Segundo Renata, o mais polêmico dos temas é o fato de a lei ter acabado com a possibilidade de empresas estatais poderem assumir a prestação dos serviços de saneamento sem participar de licitações.

“A prestação de serviços por meio de estatais é bem-vinda e, em alguns casos, até desejada. Mas essa participação somente se justifica quando o mercado ainda não desenvolveu concorrência, amadurecimento e competição suficiente. Essa realidade de 20 anos atrás já não se justifica e a iniciativa privada passou a ter o interesse em correr os riscos associados à prestação dos serviços de água e esgoto. Assim, o marco do saneamento proporciona o ambiente de livre competição, e o STF deve fazer valer o artigo 173 da Constituição Federal”, opinou.

Empresas estaduais
Para Rubens Naves, sócio fundador do escritório Rubens Naves Santos Jr. Advogados, professor aposentado da Pontifícia Universidade Católica de São Paulo e autor do livro “Saneamento para todos”, a decisão do Supremo “impõe severos desafios para as empresas estaduais de saneamento prosseguirem nas suas atividades”.

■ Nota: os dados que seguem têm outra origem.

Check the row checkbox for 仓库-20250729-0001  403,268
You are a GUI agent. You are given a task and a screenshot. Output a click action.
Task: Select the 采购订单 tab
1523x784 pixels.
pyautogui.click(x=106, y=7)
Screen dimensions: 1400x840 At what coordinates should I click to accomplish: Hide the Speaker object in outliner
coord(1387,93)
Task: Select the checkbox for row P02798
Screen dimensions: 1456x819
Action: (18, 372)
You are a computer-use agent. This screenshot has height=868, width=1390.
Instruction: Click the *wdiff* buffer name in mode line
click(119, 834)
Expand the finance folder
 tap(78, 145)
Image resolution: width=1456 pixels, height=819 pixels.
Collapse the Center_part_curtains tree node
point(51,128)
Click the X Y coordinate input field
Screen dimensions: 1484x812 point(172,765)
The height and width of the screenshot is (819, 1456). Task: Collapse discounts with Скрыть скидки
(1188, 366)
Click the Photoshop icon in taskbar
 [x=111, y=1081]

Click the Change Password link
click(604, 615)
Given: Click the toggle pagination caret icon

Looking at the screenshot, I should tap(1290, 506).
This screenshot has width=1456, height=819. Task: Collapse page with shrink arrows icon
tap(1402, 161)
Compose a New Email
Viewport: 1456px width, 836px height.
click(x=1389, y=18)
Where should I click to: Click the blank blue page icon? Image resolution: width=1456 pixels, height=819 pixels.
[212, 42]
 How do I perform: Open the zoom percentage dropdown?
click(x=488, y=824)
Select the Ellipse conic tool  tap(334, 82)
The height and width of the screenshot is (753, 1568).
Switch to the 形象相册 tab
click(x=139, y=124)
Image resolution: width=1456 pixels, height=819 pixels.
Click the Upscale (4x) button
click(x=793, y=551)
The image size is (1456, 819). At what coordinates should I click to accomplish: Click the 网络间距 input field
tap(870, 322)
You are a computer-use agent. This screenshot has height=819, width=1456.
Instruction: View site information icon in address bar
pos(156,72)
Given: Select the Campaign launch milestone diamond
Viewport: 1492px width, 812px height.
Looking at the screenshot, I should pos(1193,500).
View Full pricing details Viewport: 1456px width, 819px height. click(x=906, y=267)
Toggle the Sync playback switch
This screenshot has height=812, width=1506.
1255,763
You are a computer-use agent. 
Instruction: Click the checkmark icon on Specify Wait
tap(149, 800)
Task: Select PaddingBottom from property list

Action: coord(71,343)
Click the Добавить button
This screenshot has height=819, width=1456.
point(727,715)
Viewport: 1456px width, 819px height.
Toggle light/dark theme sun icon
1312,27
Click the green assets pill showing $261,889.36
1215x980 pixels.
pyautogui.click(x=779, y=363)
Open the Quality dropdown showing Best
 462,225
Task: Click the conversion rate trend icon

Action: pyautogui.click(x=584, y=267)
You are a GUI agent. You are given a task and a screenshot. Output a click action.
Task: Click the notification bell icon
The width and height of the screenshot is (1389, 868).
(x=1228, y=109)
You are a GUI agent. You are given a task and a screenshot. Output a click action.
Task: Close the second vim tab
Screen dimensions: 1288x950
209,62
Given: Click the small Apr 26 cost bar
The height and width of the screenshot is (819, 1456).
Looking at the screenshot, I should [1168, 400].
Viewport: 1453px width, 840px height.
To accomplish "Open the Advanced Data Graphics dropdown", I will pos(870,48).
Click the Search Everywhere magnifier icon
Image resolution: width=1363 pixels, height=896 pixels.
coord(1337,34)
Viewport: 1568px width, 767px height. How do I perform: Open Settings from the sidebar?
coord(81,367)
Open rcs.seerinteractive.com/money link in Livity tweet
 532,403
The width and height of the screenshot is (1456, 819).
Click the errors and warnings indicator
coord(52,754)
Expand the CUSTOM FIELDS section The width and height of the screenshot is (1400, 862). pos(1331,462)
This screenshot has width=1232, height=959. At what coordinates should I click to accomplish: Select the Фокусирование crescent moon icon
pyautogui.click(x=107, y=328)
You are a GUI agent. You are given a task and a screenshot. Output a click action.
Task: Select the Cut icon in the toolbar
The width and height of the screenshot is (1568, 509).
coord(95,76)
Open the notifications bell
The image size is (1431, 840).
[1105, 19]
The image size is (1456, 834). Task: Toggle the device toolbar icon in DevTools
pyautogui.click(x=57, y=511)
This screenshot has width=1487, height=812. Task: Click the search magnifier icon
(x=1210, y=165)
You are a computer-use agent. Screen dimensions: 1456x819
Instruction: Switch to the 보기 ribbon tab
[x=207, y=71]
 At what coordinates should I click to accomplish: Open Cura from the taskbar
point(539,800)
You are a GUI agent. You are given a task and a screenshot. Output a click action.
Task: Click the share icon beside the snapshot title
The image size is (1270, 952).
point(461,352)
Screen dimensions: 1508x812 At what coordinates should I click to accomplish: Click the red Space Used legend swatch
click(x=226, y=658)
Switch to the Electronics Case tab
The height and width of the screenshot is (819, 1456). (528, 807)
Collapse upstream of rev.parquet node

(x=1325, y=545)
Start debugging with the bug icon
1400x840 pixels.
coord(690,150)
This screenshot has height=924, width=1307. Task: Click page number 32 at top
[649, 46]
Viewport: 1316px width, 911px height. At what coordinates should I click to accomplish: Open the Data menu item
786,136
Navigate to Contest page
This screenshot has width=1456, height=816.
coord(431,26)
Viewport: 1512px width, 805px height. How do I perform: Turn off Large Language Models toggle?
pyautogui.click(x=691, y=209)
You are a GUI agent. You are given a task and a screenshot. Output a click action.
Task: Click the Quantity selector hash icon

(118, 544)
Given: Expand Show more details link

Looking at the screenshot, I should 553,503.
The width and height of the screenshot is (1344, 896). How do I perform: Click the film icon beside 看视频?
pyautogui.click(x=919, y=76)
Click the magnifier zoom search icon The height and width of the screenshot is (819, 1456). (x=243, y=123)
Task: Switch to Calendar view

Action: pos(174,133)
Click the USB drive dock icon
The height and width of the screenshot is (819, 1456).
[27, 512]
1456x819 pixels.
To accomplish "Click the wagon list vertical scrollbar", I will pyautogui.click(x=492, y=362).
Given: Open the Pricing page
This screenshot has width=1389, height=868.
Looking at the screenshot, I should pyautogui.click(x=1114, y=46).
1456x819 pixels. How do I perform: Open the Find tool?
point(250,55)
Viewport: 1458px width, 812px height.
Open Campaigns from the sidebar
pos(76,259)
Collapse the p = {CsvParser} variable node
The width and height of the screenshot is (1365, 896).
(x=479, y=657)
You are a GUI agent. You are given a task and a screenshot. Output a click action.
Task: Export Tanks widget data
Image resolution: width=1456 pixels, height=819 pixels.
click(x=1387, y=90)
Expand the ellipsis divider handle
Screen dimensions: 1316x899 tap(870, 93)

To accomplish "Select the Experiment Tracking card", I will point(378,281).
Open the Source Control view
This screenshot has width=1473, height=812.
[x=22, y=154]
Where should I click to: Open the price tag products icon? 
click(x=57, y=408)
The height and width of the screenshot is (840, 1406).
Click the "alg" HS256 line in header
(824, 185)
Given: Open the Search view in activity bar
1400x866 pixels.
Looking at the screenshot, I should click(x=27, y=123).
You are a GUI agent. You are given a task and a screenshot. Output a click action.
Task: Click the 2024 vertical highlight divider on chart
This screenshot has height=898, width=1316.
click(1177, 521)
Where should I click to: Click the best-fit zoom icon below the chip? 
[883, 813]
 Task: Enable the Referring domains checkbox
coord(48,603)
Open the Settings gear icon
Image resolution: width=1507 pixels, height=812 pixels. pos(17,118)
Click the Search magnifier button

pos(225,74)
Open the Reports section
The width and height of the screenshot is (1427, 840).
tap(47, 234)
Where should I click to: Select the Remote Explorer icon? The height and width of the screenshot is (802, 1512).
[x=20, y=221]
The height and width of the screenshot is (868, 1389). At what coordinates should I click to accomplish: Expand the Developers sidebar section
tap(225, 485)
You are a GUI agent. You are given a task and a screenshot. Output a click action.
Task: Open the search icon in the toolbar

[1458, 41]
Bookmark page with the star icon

Isso porque tais companhias deverão adaptar os contratos de programa em vigor até 2022 para atender às metas de universalização para 2033, ou seja, de forma a promover o atendimento de 100% de água tratada e 90% de esgotamento sanitário.

“Além disso, as empresas públicas de saneamento, para expansão dos seus serviços por meio de mecanismos de economias de escala, deverão submeter-se a processos licitatórios para buscarem novas concessões, competindo com as empresas privadas do setor. De igual forma, deverão se submeter às novas normas regulatórias determinadas pela Agência Nacional de Águas e Saneamento Básico”, destacou o advogado, ressaltando a possibilidade de municípios atuarem diretamente na promoção do saneamento básico por meio de autarquias intermunicipais criadas especialmente para esse fim.

Na visão de Naves, algumas das empresas estaduais terão condições de atender essas determinações legais, como o caso da Companhia de Saneamento Básico do Estado de São Paulo (Sabesp) e outras. Porém, disse o professor aposentado, a grande maioria encontrará dificuldades na obtenção de financiamentos para o enfrentamento de questões ligadas à expansão das redes, estações de tratamento e novas tecnologias do setor.

Rubens Naves ainda ressaltou que foi reconhecida a constitucionalidade do novo modelo consensual de bloco de referência, bem como o modelo imposto por lei para a criação de unidade regional de saneamento básico.

Nesse sentido, ele elogiou a promulgação da Lei estadual 17.383/2021, que instituiu quatro unidades regionais de saneamento básico em São Paulo: Sudeste, Centro, Leste e Norte.

Alexandre Aragão, professor de Direito Administrativo da Universidade do Estado do Rio de Janeiro, declarou que não apenas o Novo Marco Legal do Saneamento Básico, mas principalmente os decretos que vêm regulamentando o novo diploma, têm tido pouco cuidado com a segurança jurídica das empresas estaduais de saneamento, que, como qualquer companhia, também têm proteção constitucional.

“Dá até a impressão até de estar havendo um certo bullying com as empresas estaduais, criando-se um conjunto de artifícios para, na prática, as retirarem do mercado e da atividade”, opinou Aragão.

O professor da Uerj também afirmou que não dá para partir do pressuposto de que a nova lei, por priorizar a prestação privada dos serviços de saneamento, irá melhorar as condições das pessoas que atualmente não têm acesso ao serviço.

“Basta vermos os exemplos que temos no país todo de concessões há décadas celebradas com empresas privadas dos serviços de saneamento, que estão muito longe de serem sucessos da universalização”, afirmou.